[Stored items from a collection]
▼
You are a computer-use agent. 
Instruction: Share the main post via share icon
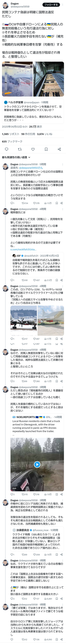(59, 149)
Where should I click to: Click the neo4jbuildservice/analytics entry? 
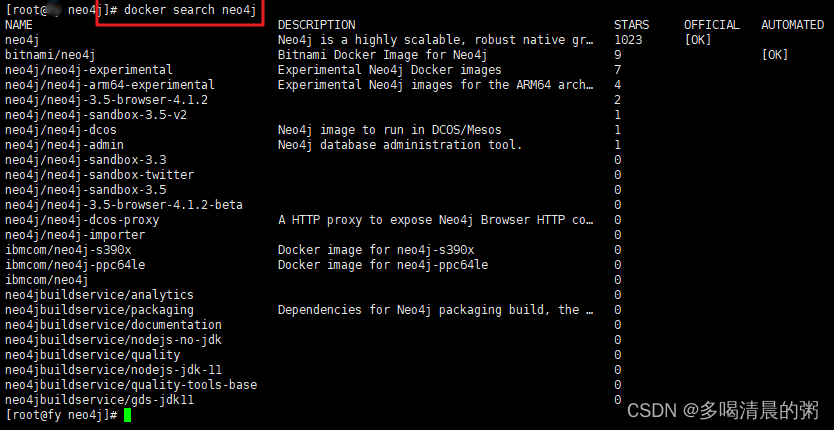pos(99,294)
▲
§ PROBLEM TO SOLVE
All of the data above is to be repeated exactly, with the pictures left out.

§ TASK RESULT
You are a computer-use agent. 
Instruction: Share the main post via share icon
(59, 149)
Where should I click to: Click the neo4jbuildservice/analytics entry? 
pos(99,294)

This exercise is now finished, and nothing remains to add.